Zack Snyder Is Intentionally Challenging The Audience’s Sense Of Hero Worship
In both contemporaneous and retrospective analyses of 300, many reviewers have objected to the film’s perceived glorification of xenophobia and human cruelty, along with it presenting Sparta itself as a plateau of freedom.
However, it was the exact aim of Snyder to pull a bait-and-switch on audiences in portraying the Spartans in such a positive light. Snyder would make this point in an interview with Total Film, stating that he sought to place audiences in a tight spot by showing the Spartan’s savagery in blunt terms as people who are prepared to throw newborn children off a cliff if they’re insufficiently healthy, and posing the question “These are the people you’re supposed to go with on this journey?” Elaborating on the point, Snyder felt that “part of the fun” of 300 was to depict a society leaving its sons to fend for themselves as children and only prepared to allow them to return home if they survive, and asking “Those are your heroes?”
For a movie as seemingly simplistic on the surface as 300 is, putting it under a microscope shows that it has a head on its shoulders.

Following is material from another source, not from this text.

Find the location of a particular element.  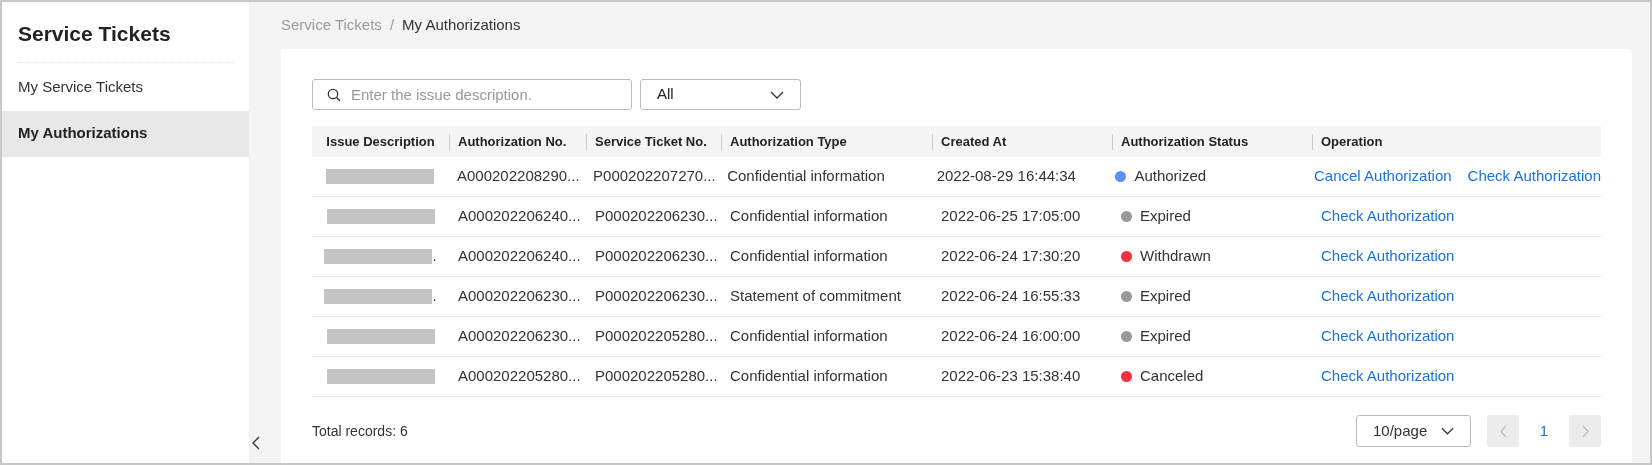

Setting up a binary conflict of an invading empire and a weaker nation making a last ditch effort to hold its own, 300 doesn’t hide the fact of the Spartans being a morally primitive society, yet it relies on its audience being conditioned to reflexively get on board with a designated collection of protagonists, lulling them into cheering for a set of heroes purely because the odds are against them.
After Leonidas and his Spartan comrades have met the glorious end they all dreamed of and Dilios leads the next wave of Spartans into battle, 300′s hidden goal is to leave viewers with the uncomfortable realization that the heroes they followed throughout the movie were anything but.

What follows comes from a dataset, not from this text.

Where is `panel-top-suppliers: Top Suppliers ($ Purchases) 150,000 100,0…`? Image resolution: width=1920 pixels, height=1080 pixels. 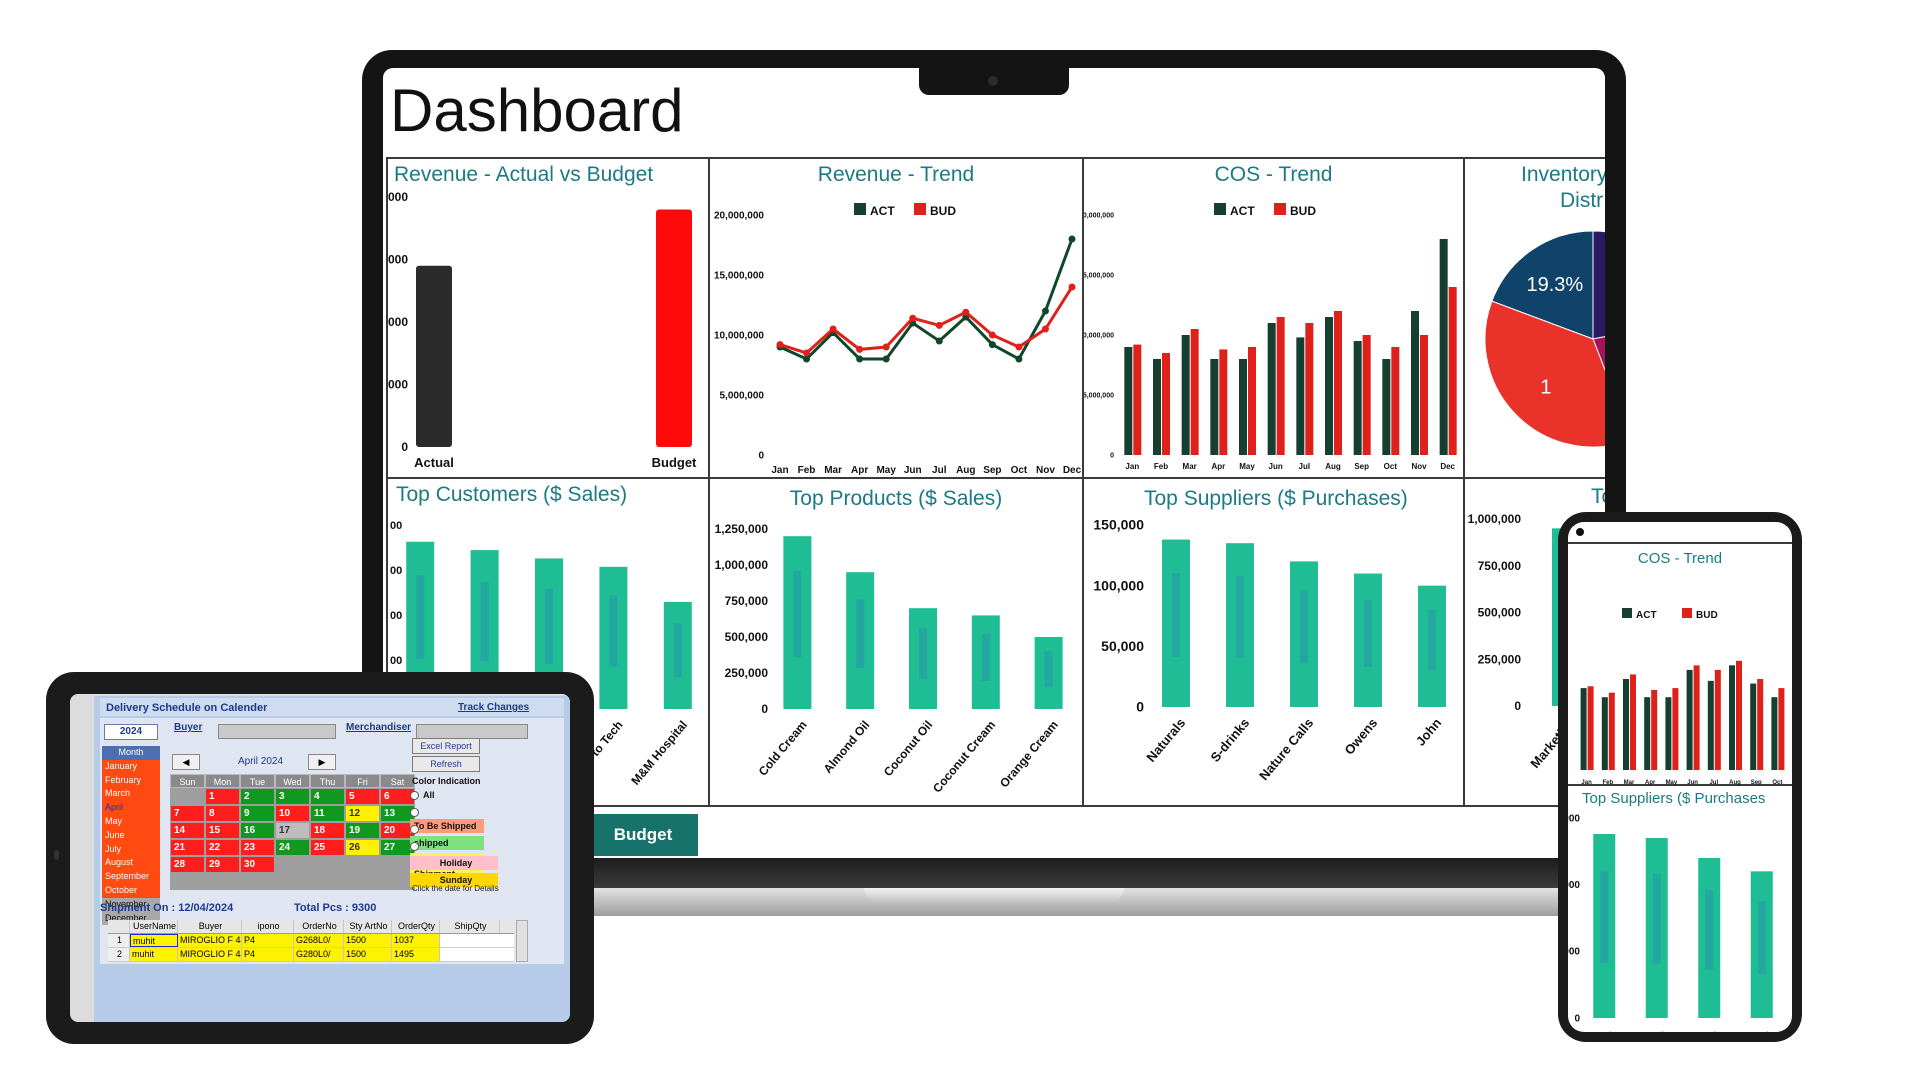 panel-top-suppliers: Top Suppliers ($ Purchases) 150,000 100,0… is located at coordinates (1274, 642).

In both positive and negative readings, 300 has frequently been viewed only in its most basic terms as the either a visually breathtaking action movie or a racist manifesto.
However, not unlike the veiled condemnation of female objectification rampant in geek culture later seen in Snyder’s Sucker Punch, the film quite effectively employs misdirection to hide its true intent, portraying the Spartan’s unhinged worship of their culture and homeland with clear-minded honesty, then leaving viewers to get pulled into the splendor of Spartan might while forgetting that they’re rooting for people with an all-around sick moral compass. The heroes of 300 are not heroes, but in the end, the most unexpected elements of the movie may be that it made the world think that’s what it believes about them.